Serverless Inference¶
This module contains classes related to Amazon Sagemaker Serverless Inference
This module contains code related to the ServerlessInferenceConfig class.
Codes are used for configuring async inference endpoint. Use it when deploying the model to the endpoints.
-
class
sagemaker.serverless.serverless_inference_config.
ServerlessInferenceConfig
(memory_size_in_mb=2048, max_concurrency=5)¶ Bases:
object
Configuration object passed in when deploying models to Amazon SageMaker Endpoints.

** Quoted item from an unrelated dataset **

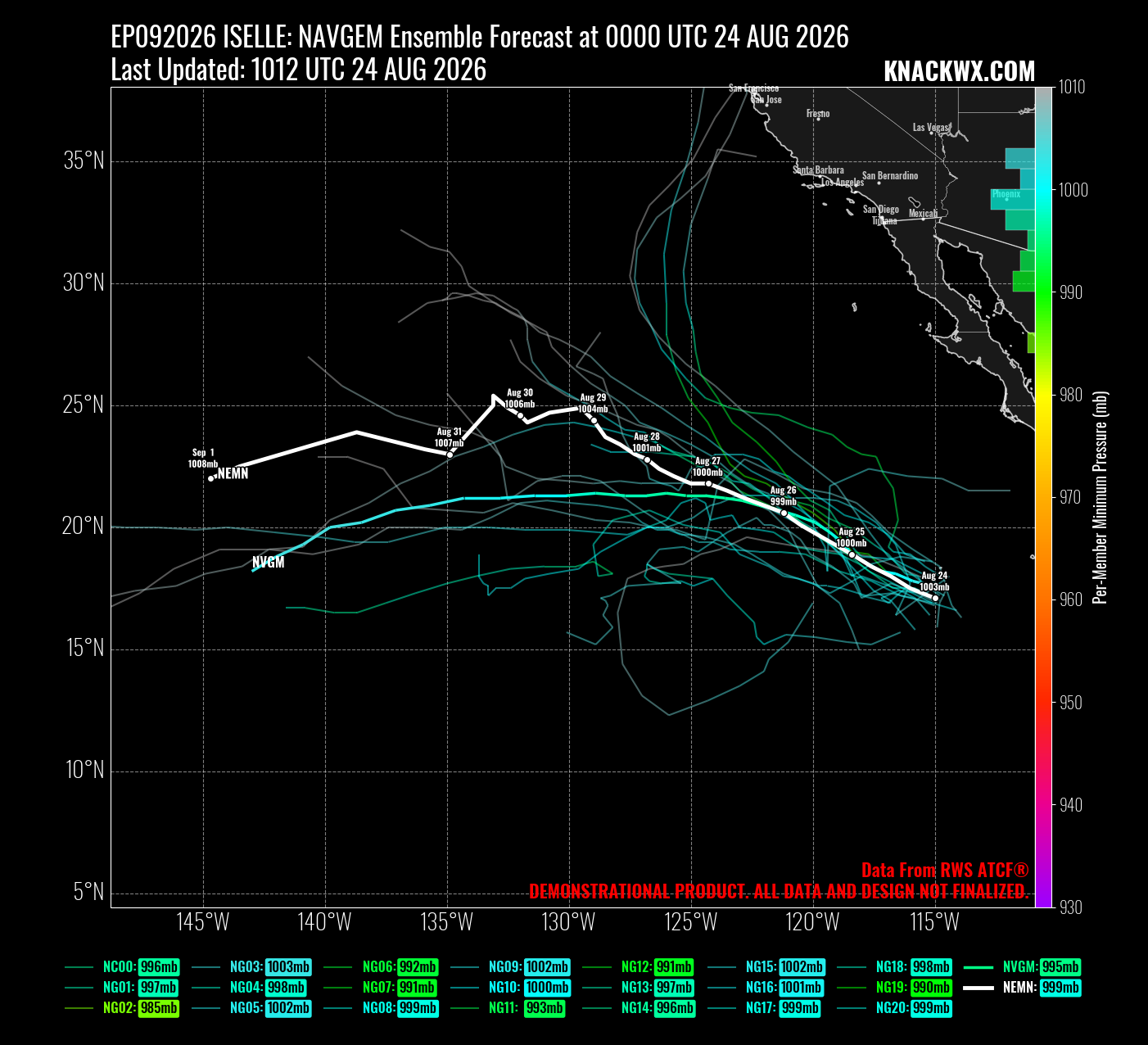Click the NG03 1003mb legend badge
Viewport: 1148px width, 1045px height.
pos(288,967)
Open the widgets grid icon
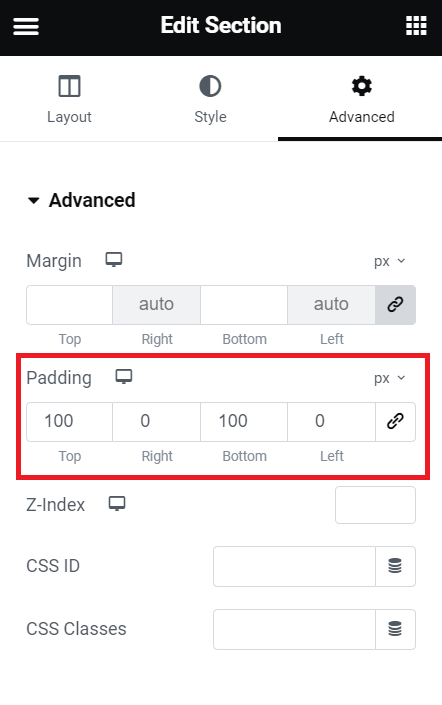 [x=416, y=26]
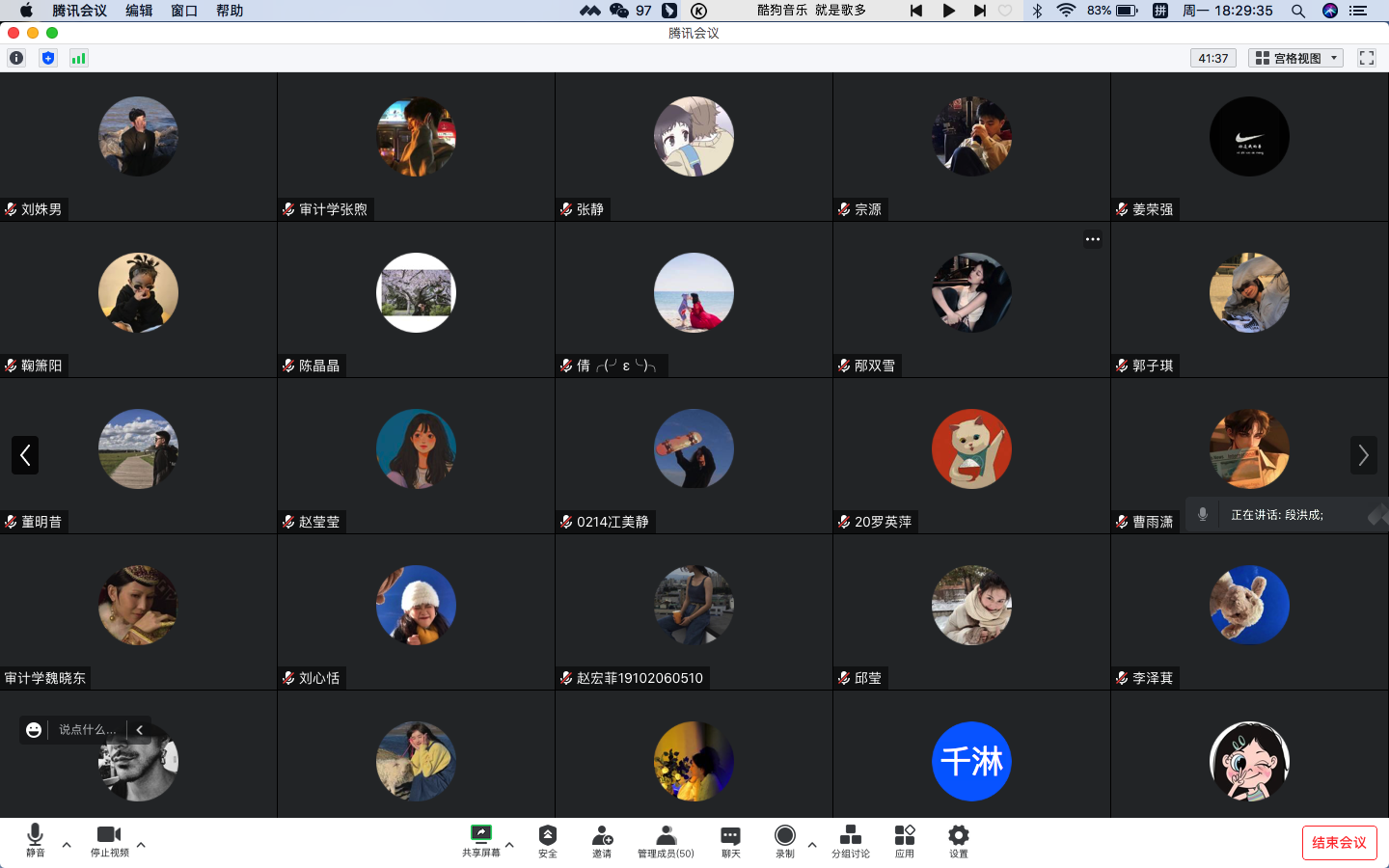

This object specifies configuration related to serverless endpoint. Use this configuration when trying to create serverless endpoint and make serverless inference
Initialize a ServerlessInferenceConfig object for serverless inference configuration.
- Parameters
memory_size_in_mb (int) – Optional. The memory size of your serverless endpoint. Valid values are in 1 GB increments: 1024 MB, 2048 MB, 3072 MB, 4096 MB, 5120 MB, or 6144 MB. If no value is provided, Amazon SageMaker will choose the default value for you. (Default: 2048)
max_concurrency (int) – Optional. The maximum number of concurrent invocations your serverless endpoint can process. If no value is provided, Amazon SageMaker will choose the default value for you. (Default: 5)